When do the 10 days' annual sick leave start?
From July 24, the minimum amount of paid sick leave available to New Zealand employees will be 10 days per year.
MBIE confirms employees are able to take up to 10 days' sick leave after six months working for their employer, or from their next 'entitlement date'.
"Your entitlement date is the 12-month anniversary of when you last became entitled to sick leave," MBIE manager employment standards Chris Hubscher says.
He adds that some companies may allow employees who are sick from July 24 to take up to 10 days' sick leave immediately. And some companies already provide sick leave of 10 days or more - if this is the case, there's no change.
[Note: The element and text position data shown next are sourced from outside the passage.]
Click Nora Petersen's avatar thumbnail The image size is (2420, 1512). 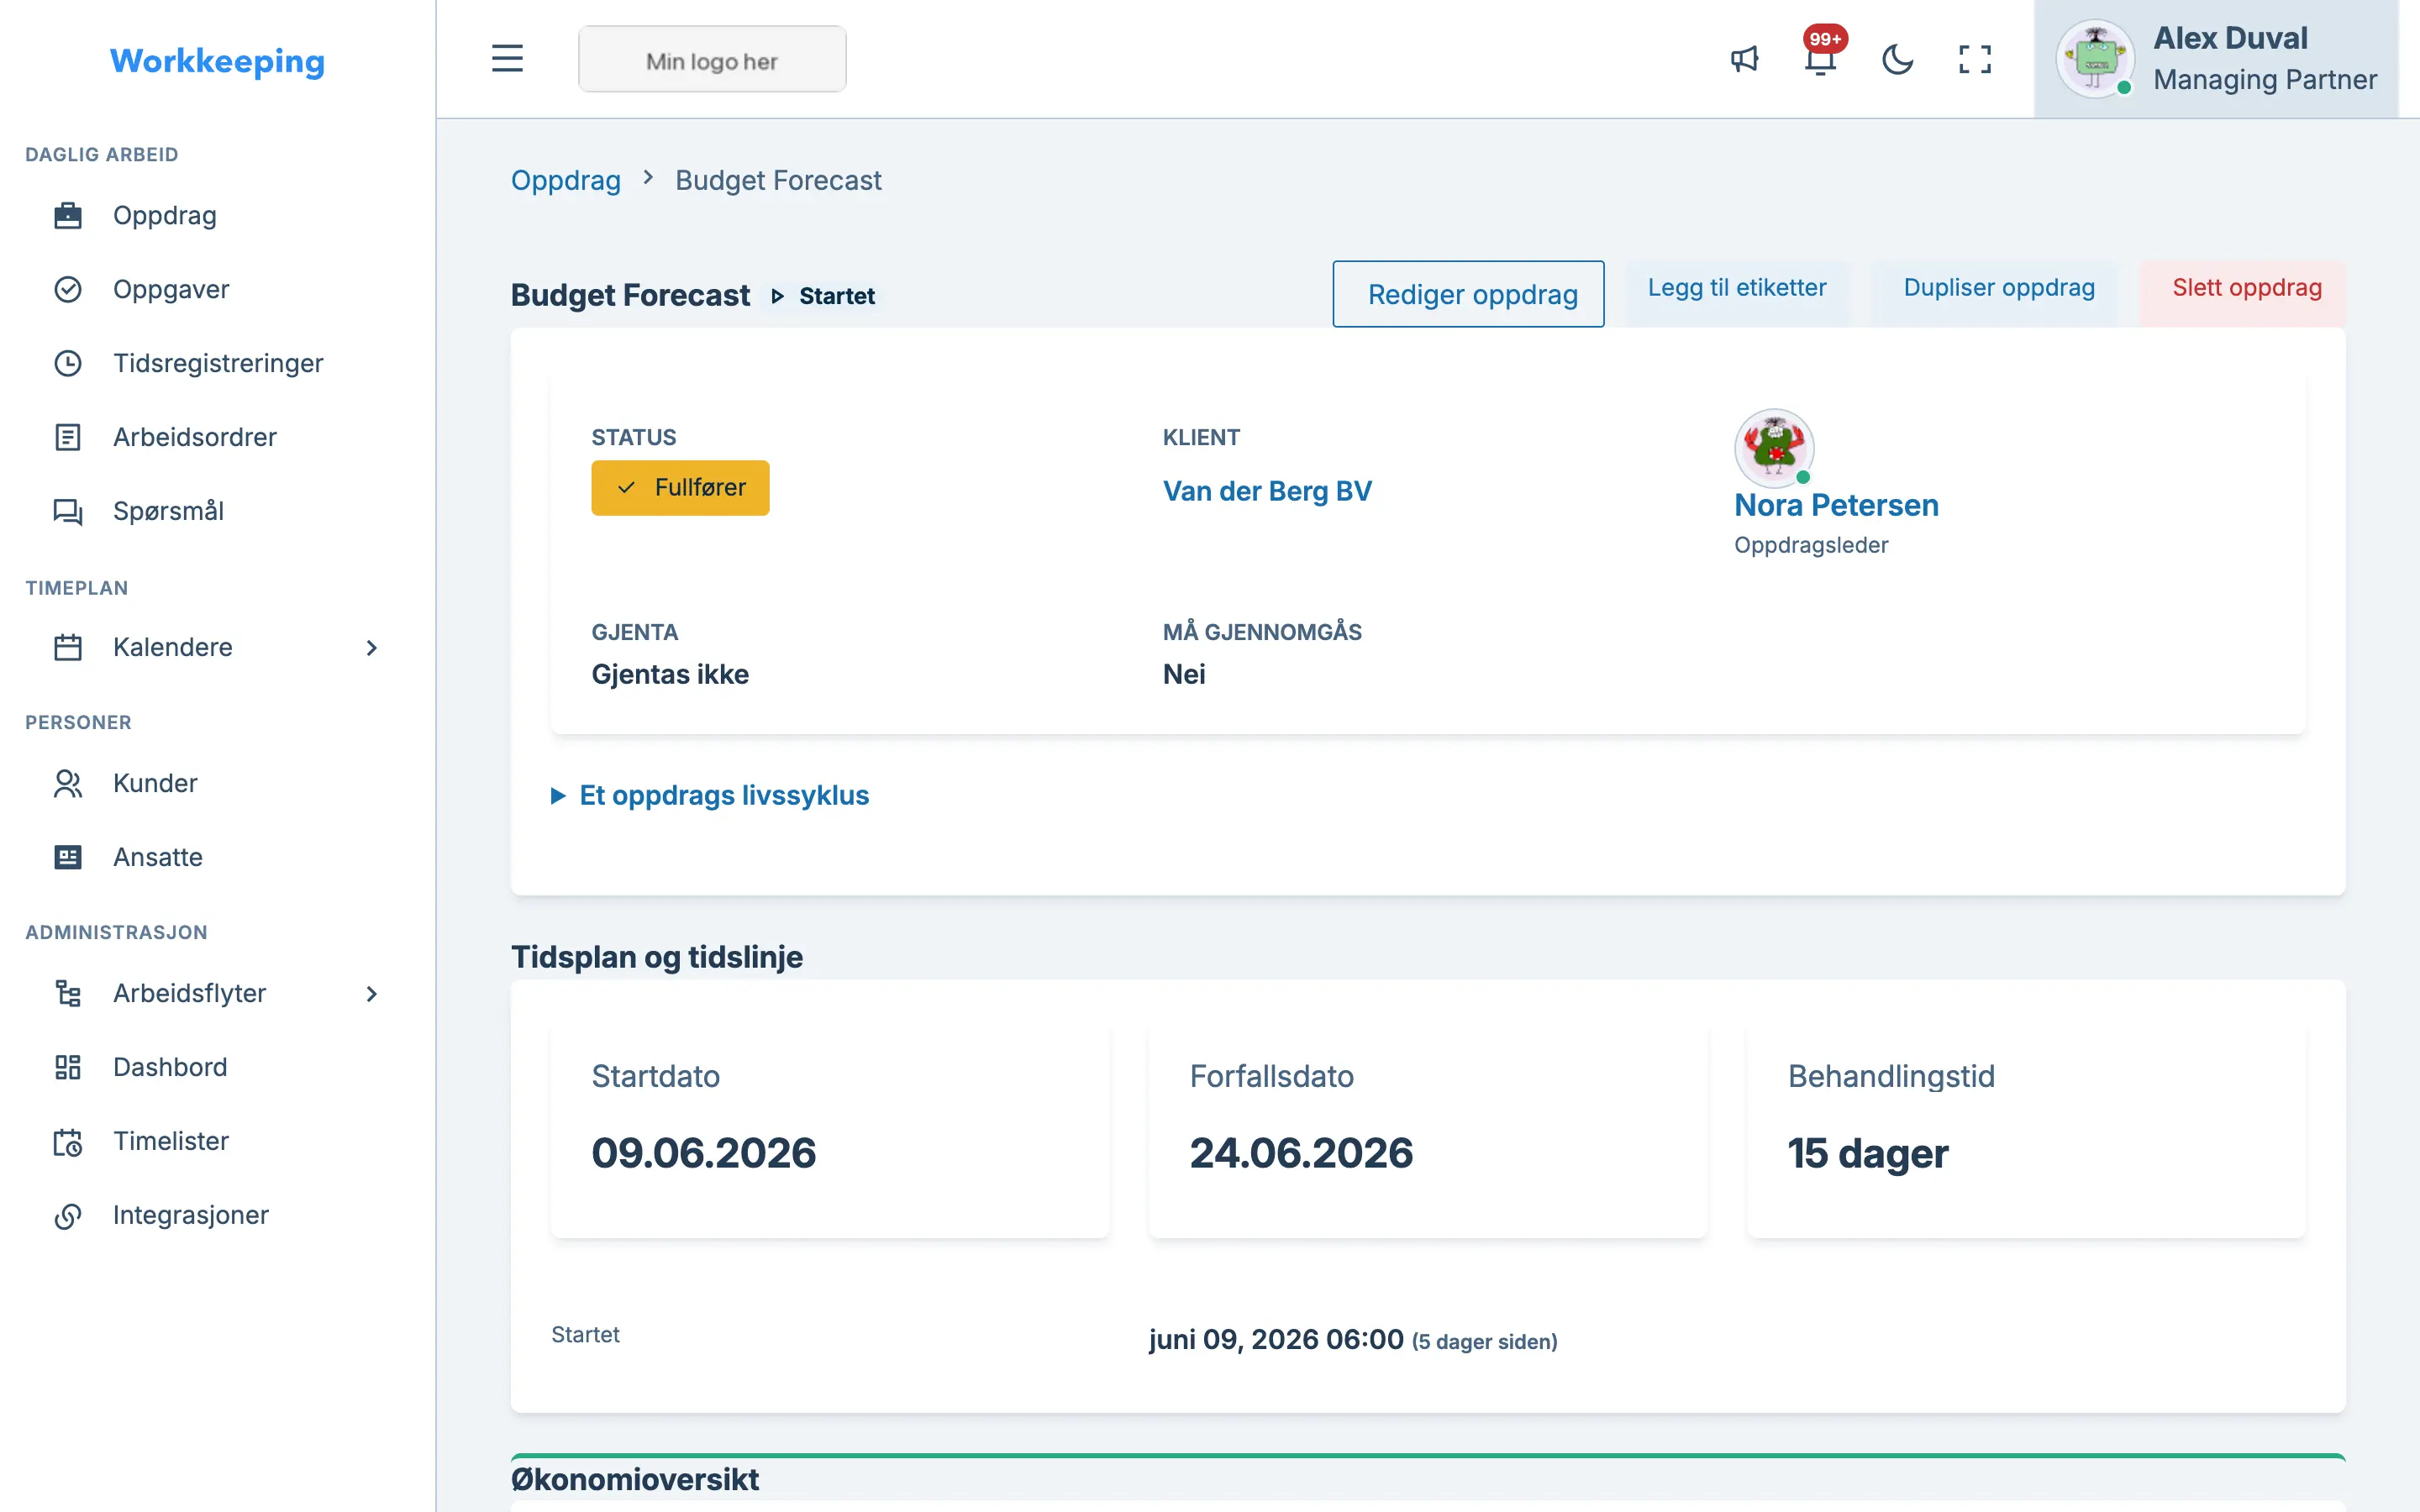coord(1774,447)
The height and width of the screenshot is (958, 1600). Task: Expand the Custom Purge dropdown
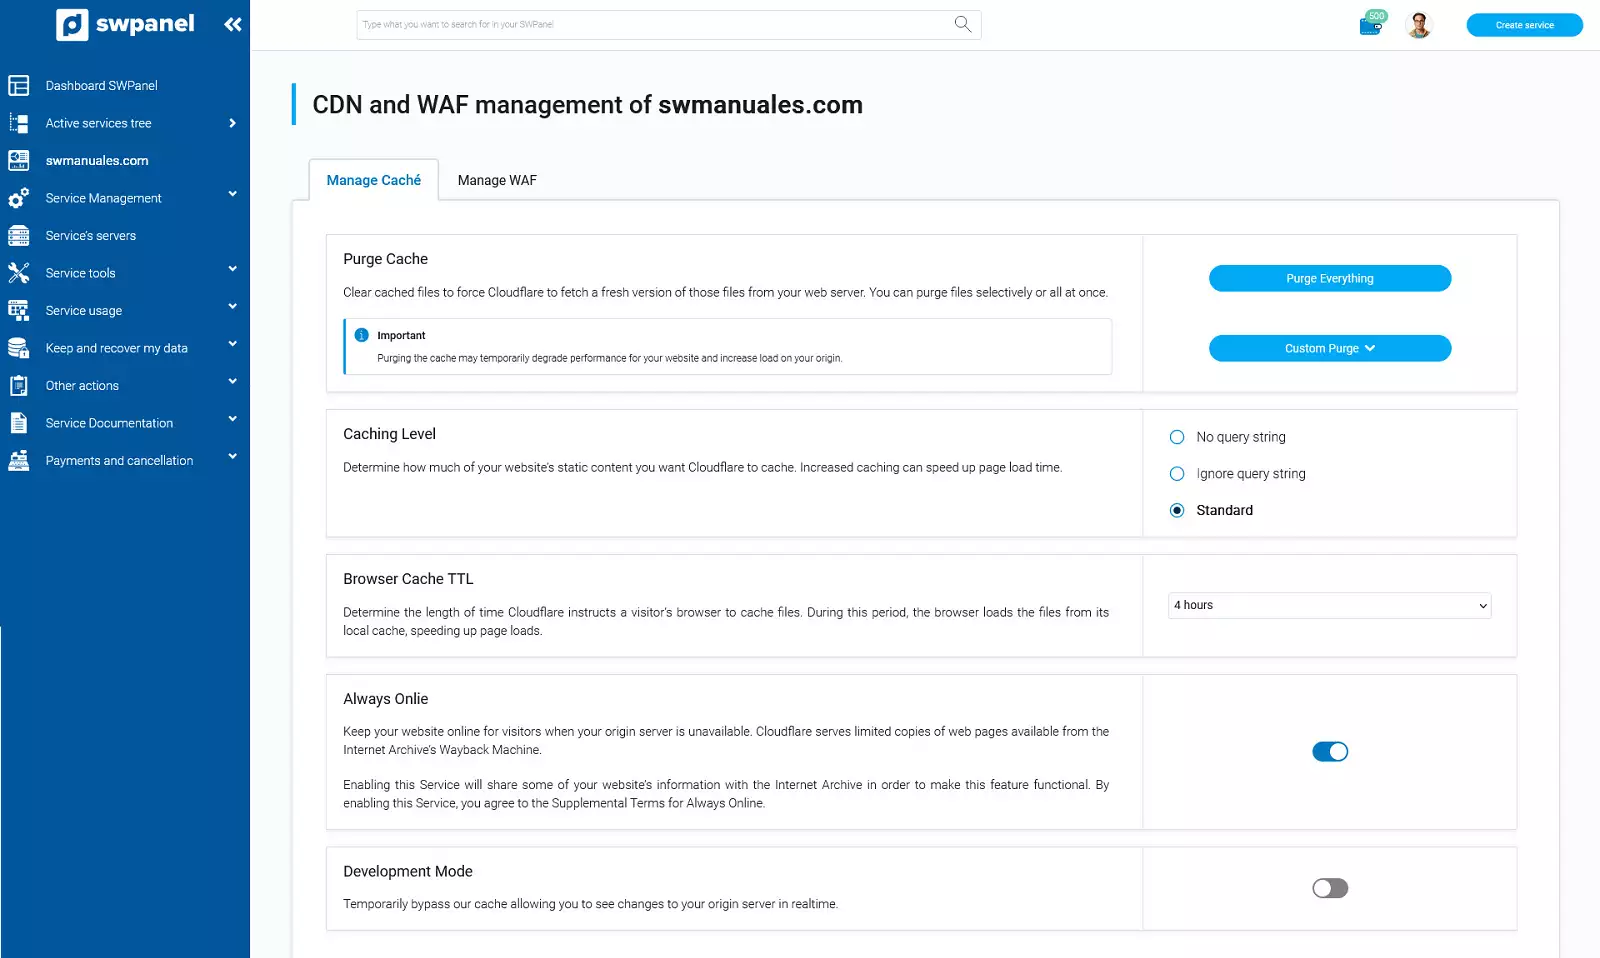pos(1329,348)
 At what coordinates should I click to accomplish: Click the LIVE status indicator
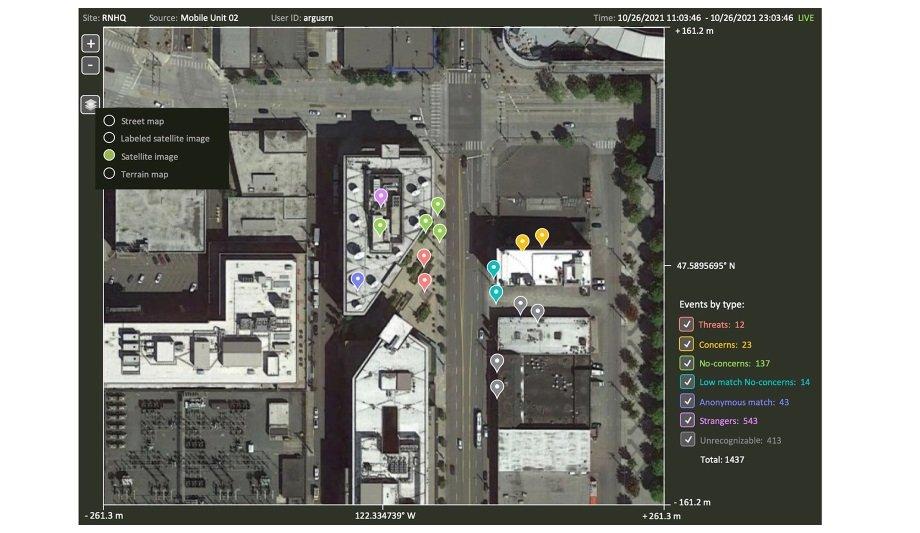[805, 18]
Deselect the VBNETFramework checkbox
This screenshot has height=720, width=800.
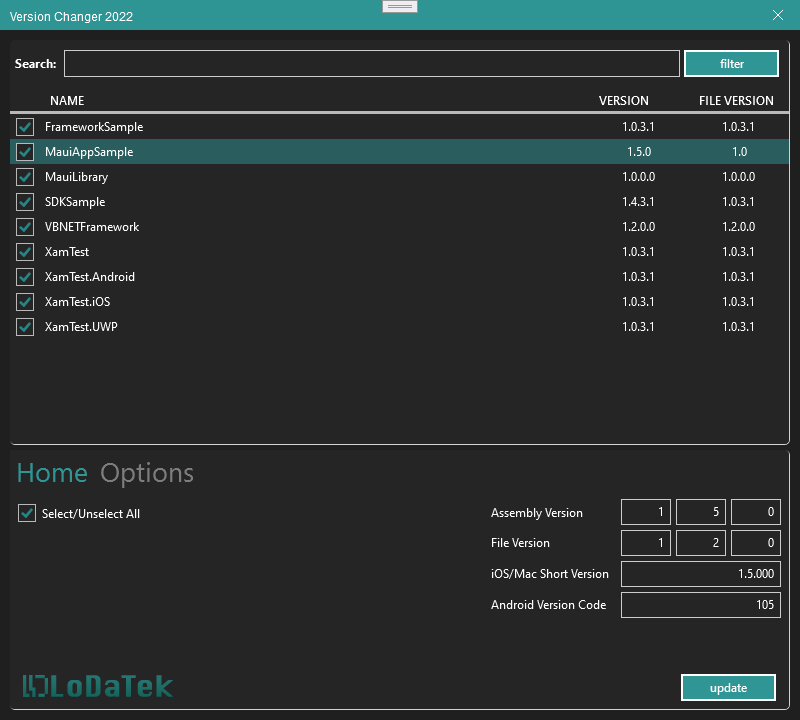pyautogui.click(x=25, y=227)
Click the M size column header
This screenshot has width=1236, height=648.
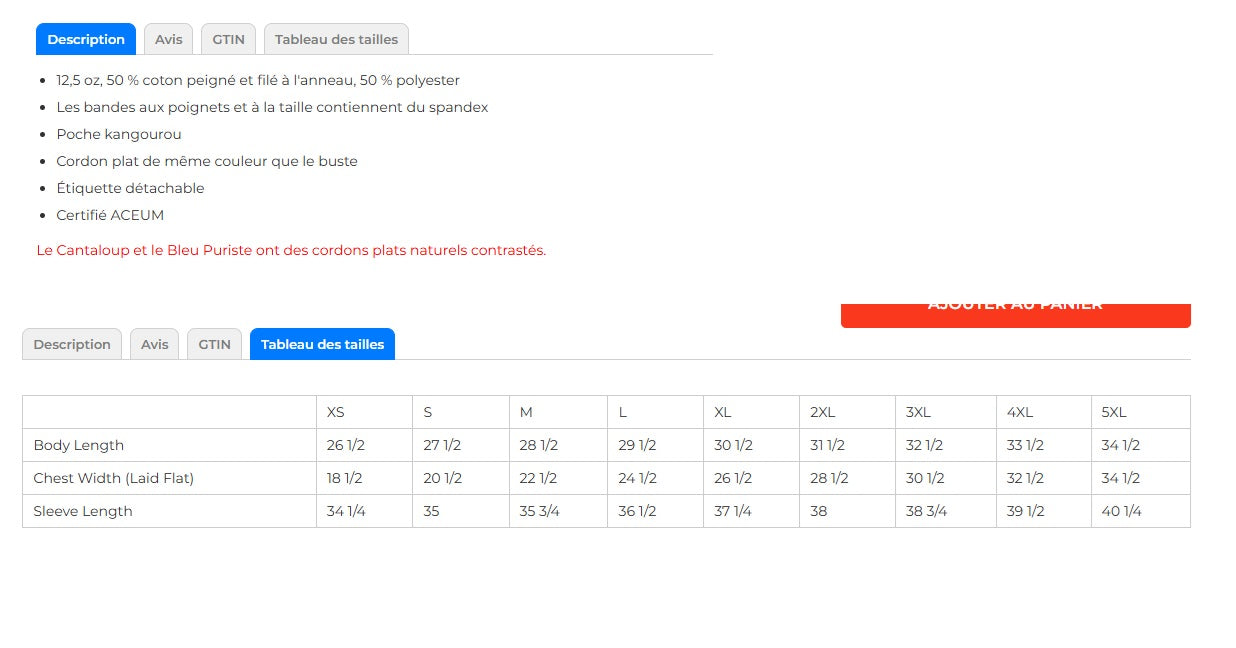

"Employees who already receive an entitlement to 10 or more sick leave days a year will not be affected by the change," Hubscher adds.
I work part-time - am I still entitled to 10 days' sick leave?
Yes, MBIE confirms from July 24, all employees, including part-timers, are entitled to the same minimum amount of sick leave.
As explained in question one, they're entitled to receive sick leave after working for their employer for six months, their next entitlement date (or earlier if provided by their employer).
If I'm off work sick, do I need to provide a doctor's certificate?
Employees who call in sick may be asked to provide a doctor's certificate, which MBIE says is within an employer's rights.
But depending on the amount of sick leave taken, there are set rules around who pays for it.
"An employer can ask for a doctor's certificate after an employee has been sick or injured for three consecutive days," Hubscher said.
If an employee has been off work for less than three consecutive days and their employer asks for a doctor's certificate, "the employer must cover the cost of getting the certificate".
How many sick days can be accrued?
MBIE confirms that if sick leave is unused, the 10 days of leave can carry over to a "maximum of 20 days" in a given year.
Can sick leave be paid out when I leave employment?
No, unlike annual leave, MBIE confirms sick leave isn't paid out when leaving an employer.
More information about sick leave is available on the MBIE website.